_Problem details:_ Copy out the final stretch of the listing: the line that contains "moien@wili.lu (426, 1033)" and all lines after it, exactly as they appear.

Supplied entries Start Marker

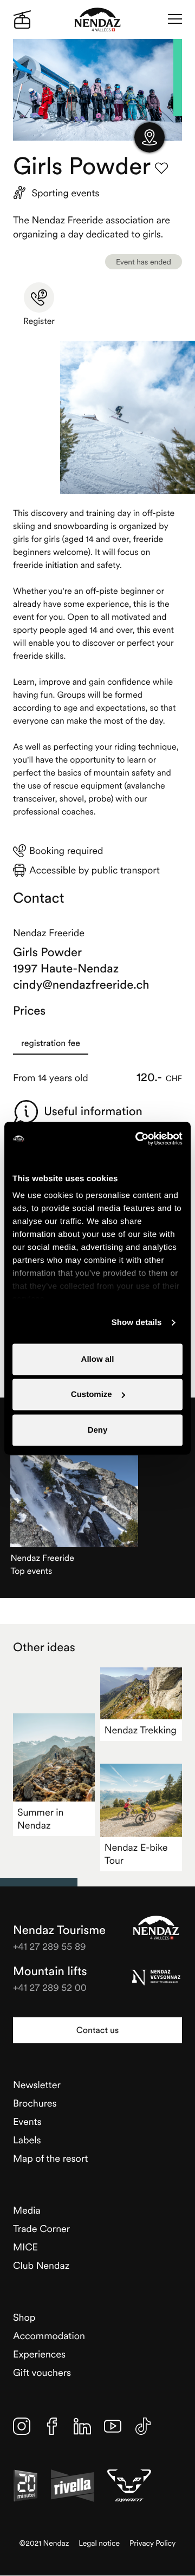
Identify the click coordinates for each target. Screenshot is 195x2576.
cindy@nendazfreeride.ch (81, 984)
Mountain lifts (50, 1971)
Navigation (175, 19)
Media (27, 2210)
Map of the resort (50, 2158)
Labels (27, 2140)
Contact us (97, 2030)
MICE (25, 2247)
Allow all (97, 1358)
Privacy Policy (152, 2543)
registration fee (50, 1043)
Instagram (21, 2426)
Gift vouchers (42, 2372)
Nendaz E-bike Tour (136, 1853)
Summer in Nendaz (40, 1818)
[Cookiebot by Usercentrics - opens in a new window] (138, 1138)
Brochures (35, 2103)
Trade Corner (41, 2228)
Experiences (39, 2354)
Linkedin (82, 2426)
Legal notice (99, 2543)
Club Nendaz (41, 2265)
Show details (137, 1322)
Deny (98, 1429)
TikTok (143, 2426)
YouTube (112, 2426)
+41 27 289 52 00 (50, 1987)
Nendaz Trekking (141, 1730)
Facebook (52, 2426)
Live (22, 19)
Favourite (161, 168)
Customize (91, 1394)
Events (27, 2121)
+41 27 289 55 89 (49, 1946)
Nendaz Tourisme (156, 1927)
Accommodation (49, 2335)
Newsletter (37, 2084)
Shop (24, 2317)
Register (39, 321)
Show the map (149, 137)
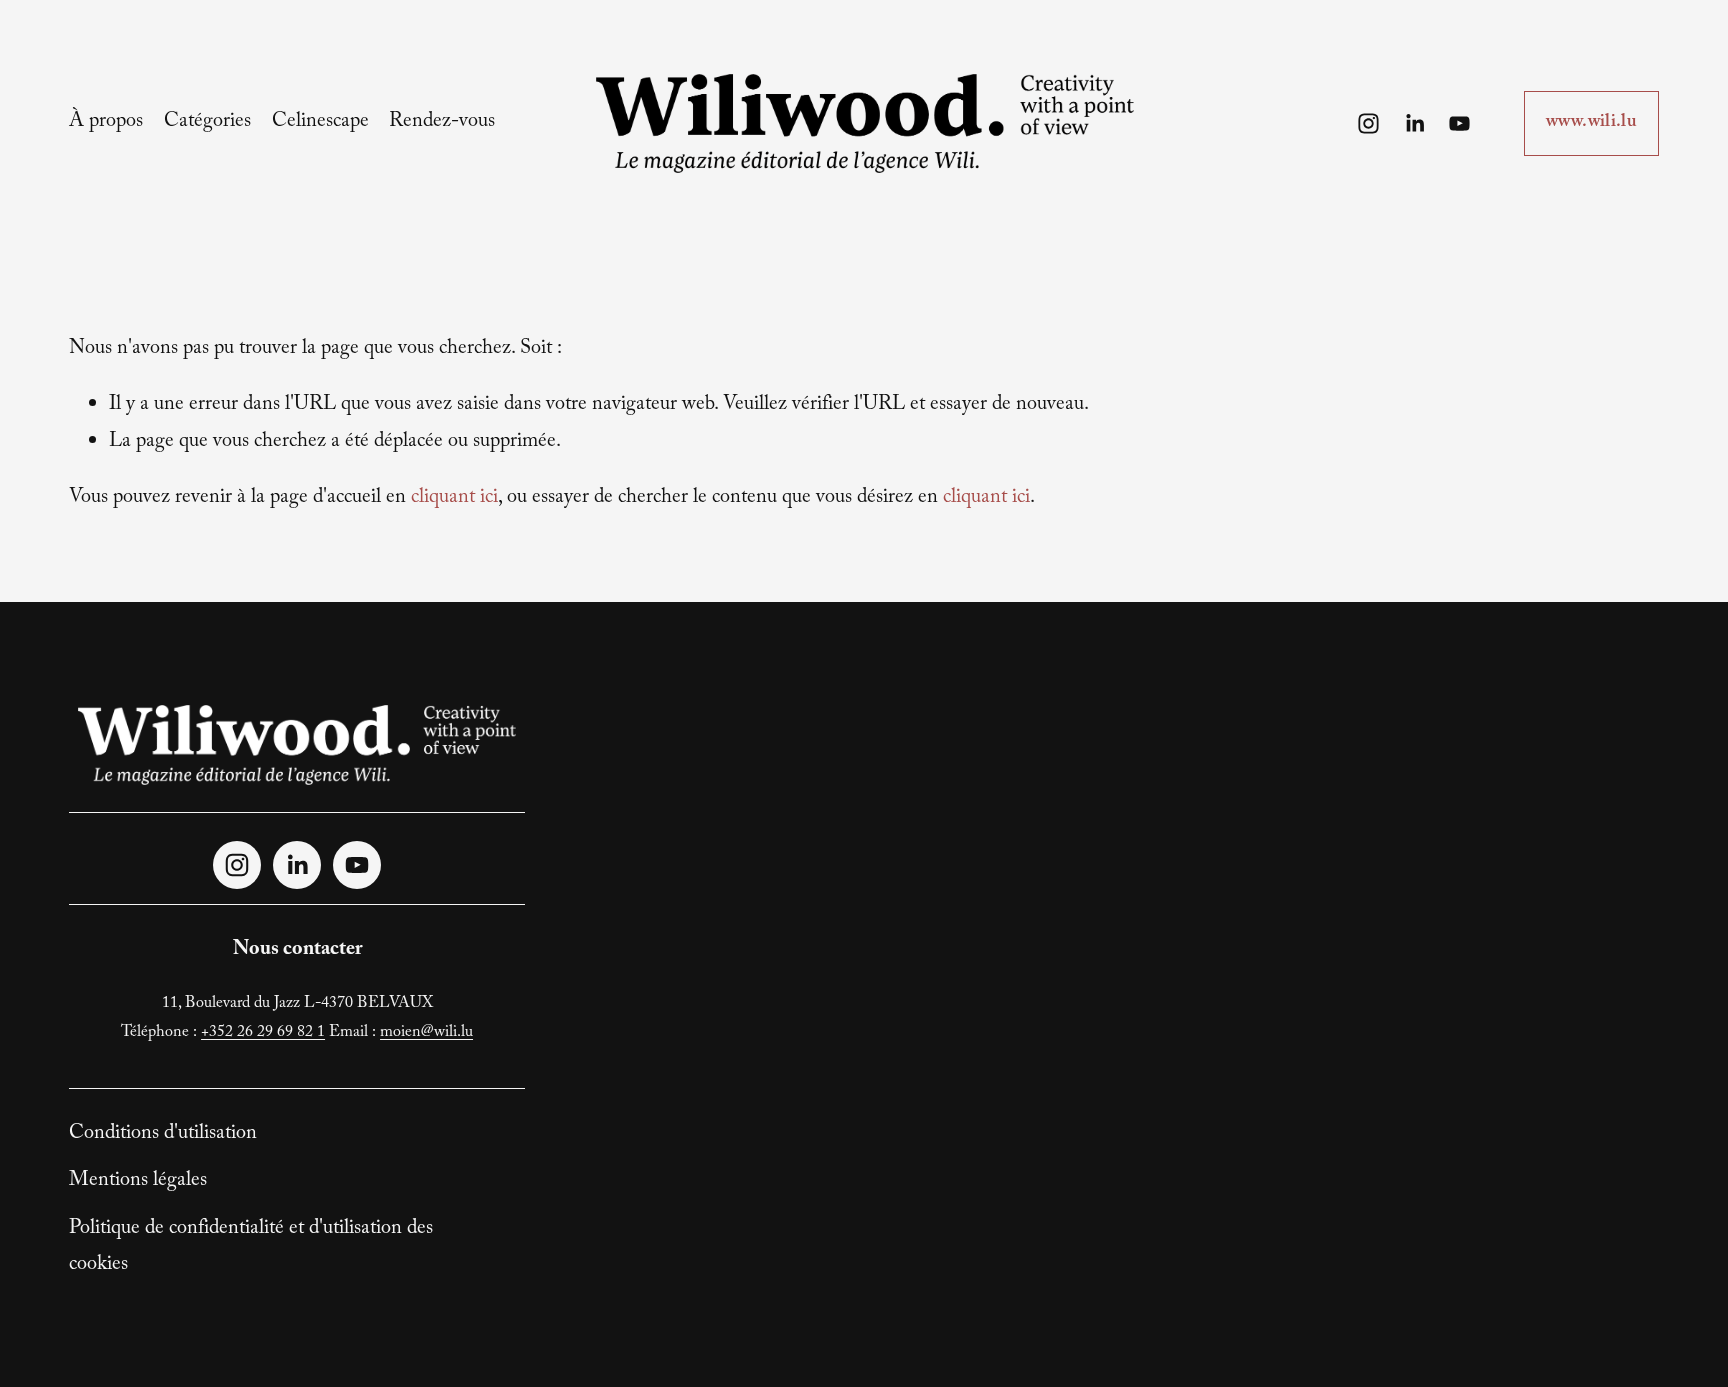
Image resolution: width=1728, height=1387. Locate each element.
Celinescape (320, 123)
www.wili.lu (1591, 123)
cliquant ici (454, 499)
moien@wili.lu (426, 1033)
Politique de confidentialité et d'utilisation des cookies (251, 1248)
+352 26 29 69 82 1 (263, 1033)
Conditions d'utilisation (163, 1135)
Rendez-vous (442, 123)
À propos (106, 123)
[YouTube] (1459, 123)
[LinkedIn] (1414, 123)
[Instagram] (1368, 123)
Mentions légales (138, 1182)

Supplied entries End Marker

_Output of the task:_
moien@wili.lu (426, 1033)
Politique de confidentialité et d'utilisation des cookies (251, 1248)
+352 26 29 69 82 1 (263, 1033)
Conditions d'utilisation (163, 1135)
Rendez-vous (442, 123)
À propos (106, 123)
[YouTube] (1459, 123)
[LinkedIn] (1414, 123)
[Instagram] (1368, 123)
Mentions légales (138, 1182)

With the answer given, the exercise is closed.